▶ DIRECTIONS
Look through the data below for the line with "Viewport: 669px width, 537px" and the line with "Task: Collapse the", then output those two and all lines in between, exactly as written.

Stored records:
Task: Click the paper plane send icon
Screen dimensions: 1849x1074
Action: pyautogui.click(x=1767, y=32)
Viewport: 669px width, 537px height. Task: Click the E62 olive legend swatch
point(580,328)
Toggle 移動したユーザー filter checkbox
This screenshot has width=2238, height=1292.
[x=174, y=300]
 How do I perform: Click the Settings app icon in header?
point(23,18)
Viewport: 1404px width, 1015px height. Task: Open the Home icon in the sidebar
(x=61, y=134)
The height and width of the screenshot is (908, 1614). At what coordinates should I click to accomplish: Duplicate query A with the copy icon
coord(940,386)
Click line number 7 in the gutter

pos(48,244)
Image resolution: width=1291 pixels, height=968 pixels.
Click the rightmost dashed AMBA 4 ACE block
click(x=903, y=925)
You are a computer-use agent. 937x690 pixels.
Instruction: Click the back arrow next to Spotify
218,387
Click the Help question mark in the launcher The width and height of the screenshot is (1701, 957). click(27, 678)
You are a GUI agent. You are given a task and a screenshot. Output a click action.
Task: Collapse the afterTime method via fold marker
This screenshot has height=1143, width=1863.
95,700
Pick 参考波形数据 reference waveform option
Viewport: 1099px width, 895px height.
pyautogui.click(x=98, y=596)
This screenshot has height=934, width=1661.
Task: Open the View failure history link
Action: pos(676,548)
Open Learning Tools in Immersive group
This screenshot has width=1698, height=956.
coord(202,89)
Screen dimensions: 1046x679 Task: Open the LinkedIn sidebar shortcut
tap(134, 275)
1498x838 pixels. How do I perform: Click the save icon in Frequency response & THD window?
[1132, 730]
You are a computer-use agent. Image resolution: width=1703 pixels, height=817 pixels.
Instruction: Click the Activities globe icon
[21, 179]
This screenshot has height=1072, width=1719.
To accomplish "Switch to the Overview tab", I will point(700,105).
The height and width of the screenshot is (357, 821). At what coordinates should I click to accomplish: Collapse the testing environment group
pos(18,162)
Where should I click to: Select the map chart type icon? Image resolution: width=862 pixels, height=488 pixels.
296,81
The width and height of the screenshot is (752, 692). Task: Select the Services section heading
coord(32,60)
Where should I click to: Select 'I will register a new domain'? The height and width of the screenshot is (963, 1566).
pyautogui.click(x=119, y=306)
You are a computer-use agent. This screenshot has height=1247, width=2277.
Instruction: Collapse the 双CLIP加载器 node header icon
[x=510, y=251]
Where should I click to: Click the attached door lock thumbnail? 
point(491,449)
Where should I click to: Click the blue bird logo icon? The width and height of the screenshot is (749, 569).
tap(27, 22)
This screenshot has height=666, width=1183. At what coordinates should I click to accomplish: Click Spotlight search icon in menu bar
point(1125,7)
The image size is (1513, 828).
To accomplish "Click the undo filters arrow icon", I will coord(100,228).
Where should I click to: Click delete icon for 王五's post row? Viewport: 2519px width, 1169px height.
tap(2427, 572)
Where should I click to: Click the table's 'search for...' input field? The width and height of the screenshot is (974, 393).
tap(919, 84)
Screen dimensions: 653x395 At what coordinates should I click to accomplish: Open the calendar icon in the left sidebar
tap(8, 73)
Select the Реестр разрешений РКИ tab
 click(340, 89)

▶ RESPONSE BELOW
Viewport: 669px width, 537px height. Task: Click the E62 olive legend swatch
point(580,328)
Toggle 移動したユーザー filter checkbox
This screenshot has width=2238, height=1292.
[x=174, y=300]
 How do I perform: Click the Settings app icon in header?
point(23,18)
Viewport: 1404px width, 1015px height. Task: Open the Home icon in the sidebar
(x=61, y=134)
The height and width of the screenshot is (908, 1614). At what coordinates should I click to accomplish: Duplicate query A with the copy icon
coord(940,386)
Click line number 7 in the gutter

pos(48,244)
Image resolution: width=1291 pixels, height=968 pixels.
Click the rightmost dashed AMBA 4 ACE block
click(x=903, y=925)
You are a computer-use agent. 937x690 pixels.
Instruction: Click the back arrow next to Spotify
218,387
Click the Help question mark in the launcher The width and height of the screenshot is (1701, 957). click(27, 678)
You are a GUI agent. You are given a task and a screenshot. Output a click action.
Task: Collapse the afterTime method via fold marker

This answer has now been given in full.